Maldivian political family

The Gayoom Family is a Maldivian political family and is one of the most influential families in the history of the Maldives. Members of the family have held key positions in the nation's leadership, including presidents, ministers, ambassadors, parliamentarians, and diplomats, shaping the political and social landscape of the country. The Gayoom family served as the first family of the Maldives for 30 years, during Maumoon Abdul Gayoom's presidency from 1978 to 2008. The family of Gayoom's half-brother Abdulla Yameen Abdul Gayoom, was the first family for 5 years from 2013 to 2018.
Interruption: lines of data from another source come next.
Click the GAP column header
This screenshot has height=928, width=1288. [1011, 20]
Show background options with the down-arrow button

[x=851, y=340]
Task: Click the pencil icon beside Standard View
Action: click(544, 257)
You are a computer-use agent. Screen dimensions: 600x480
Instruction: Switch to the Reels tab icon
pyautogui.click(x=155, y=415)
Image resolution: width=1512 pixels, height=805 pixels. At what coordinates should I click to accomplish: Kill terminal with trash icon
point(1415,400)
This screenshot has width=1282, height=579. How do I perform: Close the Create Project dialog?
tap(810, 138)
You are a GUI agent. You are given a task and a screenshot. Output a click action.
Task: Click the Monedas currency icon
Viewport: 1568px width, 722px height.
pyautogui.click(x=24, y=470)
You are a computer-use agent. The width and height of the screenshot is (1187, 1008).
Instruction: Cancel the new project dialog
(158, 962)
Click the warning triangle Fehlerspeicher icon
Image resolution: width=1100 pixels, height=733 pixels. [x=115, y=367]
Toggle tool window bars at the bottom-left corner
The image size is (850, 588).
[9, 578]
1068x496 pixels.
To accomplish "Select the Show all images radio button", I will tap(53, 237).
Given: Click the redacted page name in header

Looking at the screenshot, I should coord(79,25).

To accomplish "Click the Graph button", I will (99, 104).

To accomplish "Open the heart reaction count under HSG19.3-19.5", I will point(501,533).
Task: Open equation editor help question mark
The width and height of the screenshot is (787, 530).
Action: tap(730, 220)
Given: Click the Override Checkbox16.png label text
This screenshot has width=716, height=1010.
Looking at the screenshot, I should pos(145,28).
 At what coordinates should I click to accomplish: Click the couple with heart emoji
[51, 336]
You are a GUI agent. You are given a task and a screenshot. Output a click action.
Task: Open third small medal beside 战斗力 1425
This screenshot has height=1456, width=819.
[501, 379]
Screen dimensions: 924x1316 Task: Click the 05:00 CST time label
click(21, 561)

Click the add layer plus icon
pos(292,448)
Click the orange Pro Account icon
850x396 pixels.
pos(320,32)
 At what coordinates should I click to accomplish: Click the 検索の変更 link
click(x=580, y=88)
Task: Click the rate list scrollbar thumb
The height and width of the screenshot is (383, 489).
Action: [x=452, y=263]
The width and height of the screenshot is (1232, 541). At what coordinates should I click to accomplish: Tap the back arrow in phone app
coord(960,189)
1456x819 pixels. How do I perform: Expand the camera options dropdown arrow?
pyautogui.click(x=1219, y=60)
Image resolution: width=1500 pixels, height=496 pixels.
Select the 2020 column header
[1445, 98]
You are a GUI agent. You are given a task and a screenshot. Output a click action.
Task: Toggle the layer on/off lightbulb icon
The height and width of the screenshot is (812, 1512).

The father of presidents, Gayoom and Yameen, Abdul Gayoom Ibrahim served as 7th Attorney General of the Maldives from 1951 to 1952, and a judge. Abdul Gayoom's children include Maumoon Abdul Gayoom, Abdulla Yameen, Abdulla Hameed and others. Maumoon Abdul Gayoom's 4 children, Dunya, Yumna, Faris and Ghassan had a ministerial role in each government since 2008.

== Immediate family ==

=== Nasreena Ibrahim ===

Nasreena Ibrahim (ނަސްރީނާ އިބްރާހީމް) is a Maldivian women's rights activist who served as the First Lady of the Maldives from 1978 to 2008 during her husband's presidency. She married Maumoon in 1969 in Egypt.

=== Ahmed Faris Maumoon ===

Ahmed Faris Maumoon (އަޙްމަދު ފާރިސް މައުމޫން) is a Maldivian politician who served as the Minister of State for Economic Development during his uncle Abdulla Yameen's presidency from November 2013 to June 2015 and a member of the People's Majlis from 2015 to 2019. He is the eldest son of Maumoon Abdul Gayoom.

=== Dunya Maumoon ===

Dunya Maumoon (ދުންޔާ މައުމޫން) is a Maldivian politician who served as the Minister of Foreign Affairs during her uncle Abdulla Yameen's presidency from 2013 to 2016. She's the twin of Yumna Maumoon and the daughter of Maumoon Abdul Gayoom.

=== Yumna Maumoon ===

Yumna Maumoon (ޔުމްނާ މައުމޫން) is a Maldivian politician who served as the Minister of Arts, Culture, and Heritage from 2018 to 2023. She's the twin of Dunya Maumoon and the daughter of Maumoon Abdul Gayoom.

=== Mohamed Ghassan Maumoon ===

Mohamed Ghassan Maumoon (މުޙައްމަދު ޣައްސަން މައުމޫން) is a Maldivian politician who served as the Minister of Defence since 2023. He's the youngest son of Maumoon Abdul Gayoom.

== Parents ==

=== Abdul Gayoom Ibrahim ===

Abdul Gayoom Ibrahim (އަބްދުލް ޤައްޔޫމް އިބްރާހިމް) was a Maldivian politician and judge who served as the 7th Attorney General of the Maldives from 1950 to 1951. He's the father of Maumoon, Yameen, and Hameed.

=== Khadheeja Moosa ===
Maumoon's mother is Khadheeja Moosa.

== Other relations ==

=== Abdulla Yameen ===

Abdulla Yameen Abdul Gayoom (ޢަބްދުﷲ ޔާމީން ޢަބްދުލް ޤައްޔޫމް) is a Maldivian politician who served as the 6th President of the Maldives from 2013 to 2018. He's the brother of Maumoon Abdul Gayoom.

=== Abdulla Hameed ===

Abdulla Hameed (ޢަބްދުﷲ ޙަމީދު) is a Maldivian politician who served as the Minister of Atolls and the Speaker of the People's Majlis during his brother Maumoon Abdul Gayoom's presidency. He's the brother of Maumoon Abdul Gayoom.